**Task prompt**.
Gather every line of the items below that contains the word "pixels", treating uppercase and lowercase as different.

**Rows from a screen grounding dataset**.

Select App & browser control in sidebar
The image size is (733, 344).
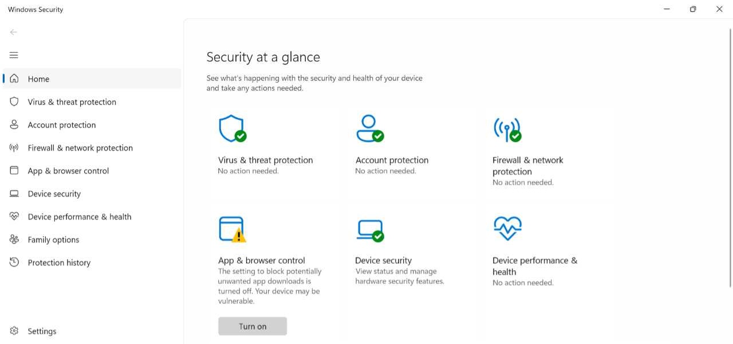point(68,171)
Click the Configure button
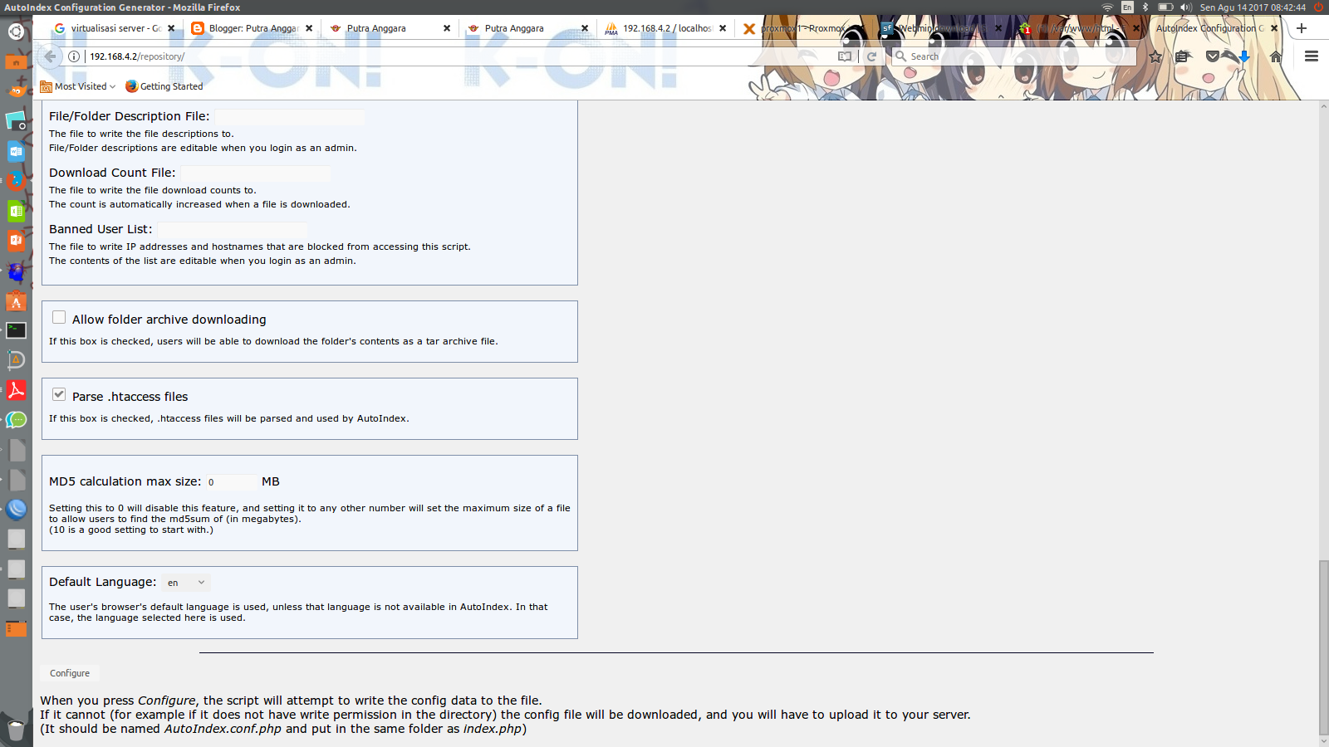This screenshot has height=747, width=1329. click(x=70, y=673)
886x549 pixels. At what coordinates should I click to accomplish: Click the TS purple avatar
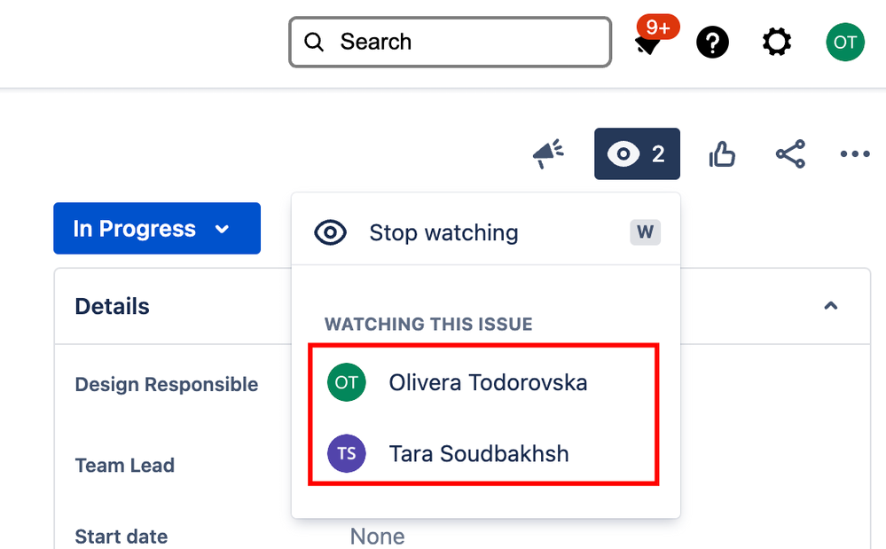347,453
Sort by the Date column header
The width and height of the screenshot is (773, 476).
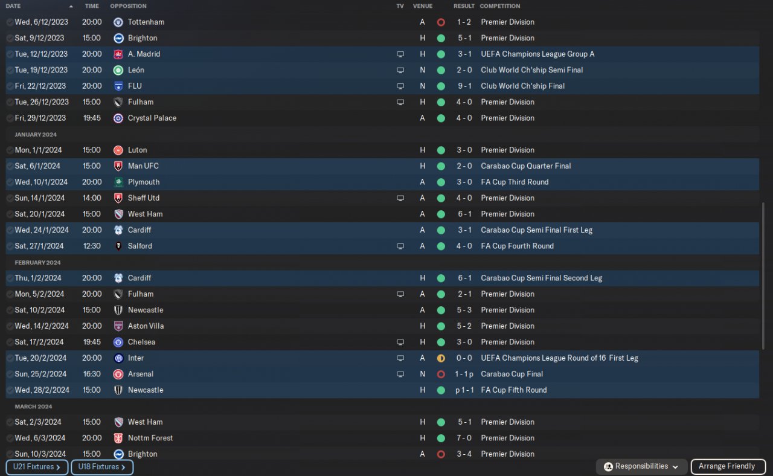tap(13, 6)
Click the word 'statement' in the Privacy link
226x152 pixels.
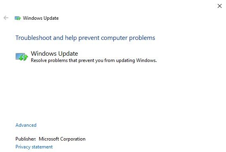pyautogui.click(x=42, y=147)
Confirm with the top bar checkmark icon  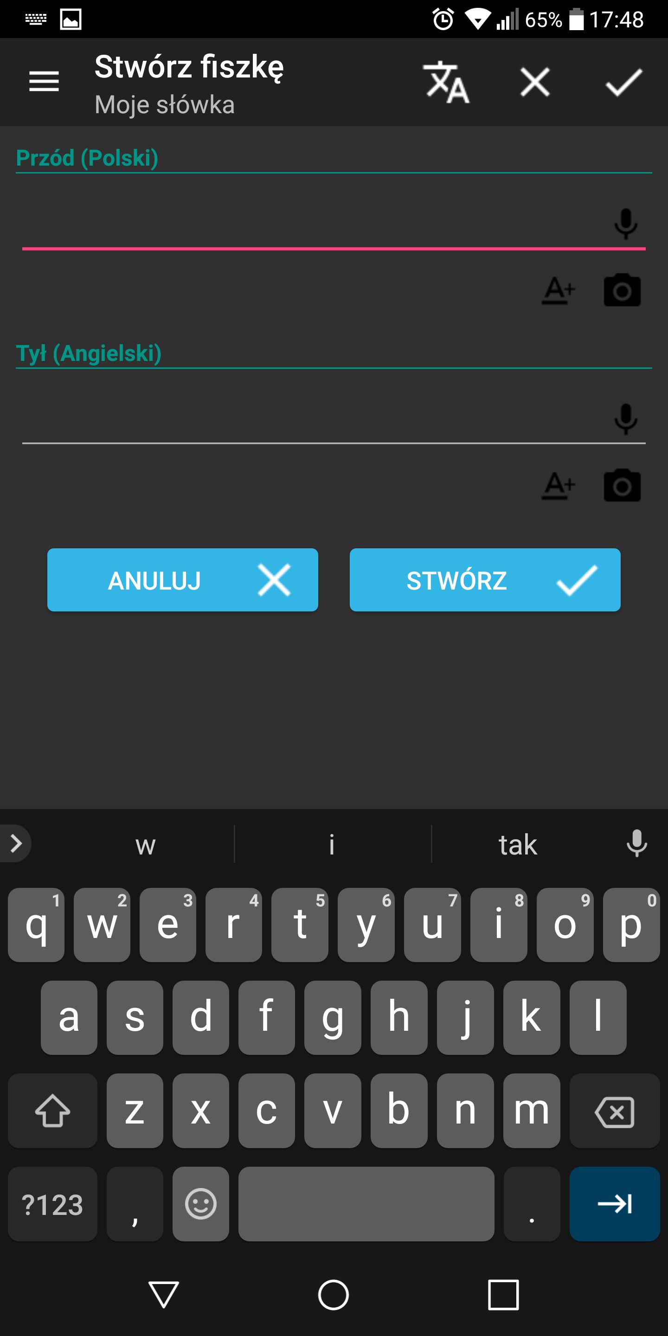point(624,82)
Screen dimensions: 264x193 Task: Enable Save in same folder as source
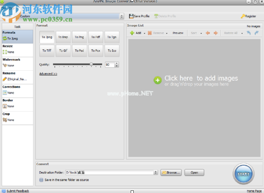[41, 180]
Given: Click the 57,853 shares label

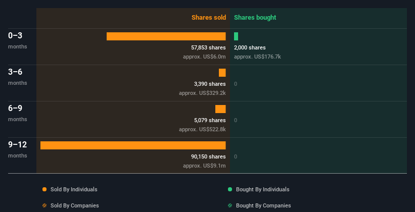Looking at the screenshot, I should tap(209, 47).
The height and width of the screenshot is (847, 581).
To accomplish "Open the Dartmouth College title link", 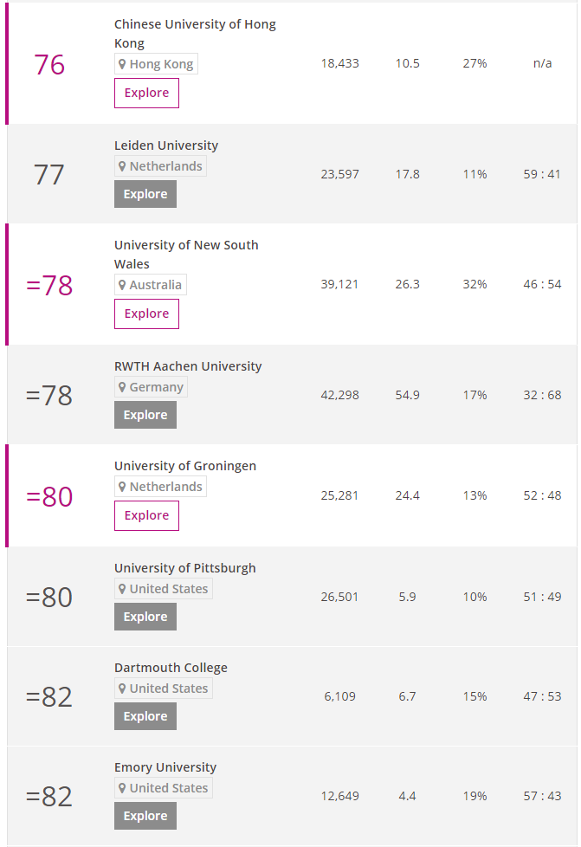I will (x=171, y=668).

**Result for this task**.
886x549 pixels. At what coordinates should I click to accomplish: Click the TS purple avatar
226x152 pixels.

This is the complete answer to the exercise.